Show each line of the records that contains the string "computer", matching case exactly.

[Collection entries]
— BEGIN —
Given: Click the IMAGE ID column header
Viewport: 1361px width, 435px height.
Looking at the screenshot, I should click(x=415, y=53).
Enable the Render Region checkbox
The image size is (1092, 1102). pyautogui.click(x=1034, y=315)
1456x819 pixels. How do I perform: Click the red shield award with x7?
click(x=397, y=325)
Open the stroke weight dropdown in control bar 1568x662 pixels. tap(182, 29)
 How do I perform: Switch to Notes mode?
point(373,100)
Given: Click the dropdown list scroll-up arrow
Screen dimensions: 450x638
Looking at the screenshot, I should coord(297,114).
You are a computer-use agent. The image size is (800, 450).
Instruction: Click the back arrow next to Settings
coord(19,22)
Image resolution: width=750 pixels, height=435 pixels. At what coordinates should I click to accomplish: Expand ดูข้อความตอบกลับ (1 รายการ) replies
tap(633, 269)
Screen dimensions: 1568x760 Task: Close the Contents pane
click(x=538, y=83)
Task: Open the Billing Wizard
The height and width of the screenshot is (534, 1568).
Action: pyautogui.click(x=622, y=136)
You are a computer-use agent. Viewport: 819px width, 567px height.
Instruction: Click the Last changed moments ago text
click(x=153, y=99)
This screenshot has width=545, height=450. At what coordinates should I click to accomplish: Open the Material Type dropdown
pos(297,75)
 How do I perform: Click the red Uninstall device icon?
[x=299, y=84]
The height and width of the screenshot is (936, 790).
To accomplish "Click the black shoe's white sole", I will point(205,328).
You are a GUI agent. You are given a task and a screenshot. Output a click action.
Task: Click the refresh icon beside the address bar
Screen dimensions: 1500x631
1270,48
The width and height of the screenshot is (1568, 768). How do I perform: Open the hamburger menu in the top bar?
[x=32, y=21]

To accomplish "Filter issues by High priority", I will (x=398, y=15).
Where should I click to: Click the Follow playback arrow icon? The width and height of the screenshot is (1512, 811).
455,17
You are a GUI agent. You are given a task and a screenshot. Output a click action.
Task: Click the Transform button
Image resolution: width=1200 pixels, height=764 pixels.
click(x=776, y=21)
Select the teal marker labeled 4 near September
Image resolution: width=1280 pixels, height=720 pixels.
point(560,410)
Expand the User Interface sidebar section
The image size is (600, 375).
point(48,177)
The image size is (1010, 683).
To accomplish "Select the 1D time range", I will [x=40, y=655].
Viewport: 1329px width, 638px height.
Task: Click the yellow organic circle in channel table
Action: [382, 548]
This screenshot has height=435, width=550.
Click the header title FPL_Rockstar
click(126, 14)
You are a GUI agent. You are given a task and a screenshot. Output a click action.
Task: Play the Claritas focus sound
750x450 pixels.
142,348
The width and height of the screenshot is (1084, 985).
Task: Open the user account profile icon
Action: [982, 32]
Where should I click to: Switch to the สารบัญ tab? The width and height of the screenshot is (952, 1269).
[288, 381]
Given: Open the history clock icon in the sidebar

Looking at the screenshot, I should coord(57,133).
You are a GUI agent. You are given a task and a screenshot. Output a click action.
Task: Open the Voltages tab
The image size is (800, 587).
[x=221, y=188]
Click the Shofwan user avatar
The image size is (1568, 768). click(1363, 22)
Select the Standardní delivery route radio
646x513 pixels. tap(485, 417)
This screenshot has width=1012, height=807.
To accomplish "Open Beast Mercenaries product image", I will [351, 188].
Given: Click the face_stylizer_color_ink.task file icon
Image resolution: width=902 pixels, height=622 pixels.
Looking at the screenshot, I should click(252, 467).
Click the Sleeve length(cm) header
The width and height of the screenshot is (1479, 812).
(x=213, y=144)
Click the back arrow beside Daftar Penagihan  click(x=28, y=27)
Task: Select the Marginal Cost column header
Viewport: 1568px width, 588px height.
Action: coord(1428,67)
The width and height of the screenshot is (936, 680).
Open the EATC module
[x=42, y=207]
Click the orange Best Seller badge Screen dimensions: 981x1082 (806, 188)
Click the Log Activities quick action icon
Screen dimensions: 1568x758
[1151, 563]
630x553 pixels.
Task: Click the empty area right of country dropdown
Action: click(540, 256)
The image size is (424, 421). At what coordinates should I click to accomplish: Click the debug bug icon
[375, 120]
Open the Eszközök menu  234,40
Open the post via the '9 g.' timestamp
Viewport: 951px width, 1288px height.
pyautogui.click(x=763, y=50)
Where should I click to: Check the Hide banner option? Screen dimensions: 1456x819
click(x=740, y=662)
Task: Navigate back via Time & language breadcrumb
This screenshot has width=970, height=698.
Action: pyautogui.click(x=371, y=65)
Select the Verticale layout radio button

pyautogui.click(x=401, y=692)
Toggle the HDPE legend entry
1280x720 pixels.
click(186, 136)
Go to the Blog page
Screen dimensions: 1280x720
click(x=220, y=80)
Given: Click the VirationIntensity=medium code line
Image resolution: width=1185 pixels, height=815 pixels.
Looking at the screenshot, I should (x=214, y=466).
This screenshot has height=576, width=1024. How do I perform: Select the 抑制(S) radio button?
— END —
CORRECT OUTPUT:
You are a computer-use agent. The image size is (800, 450).
You are a computer-use agent. Viewport: 819px width, 567px height.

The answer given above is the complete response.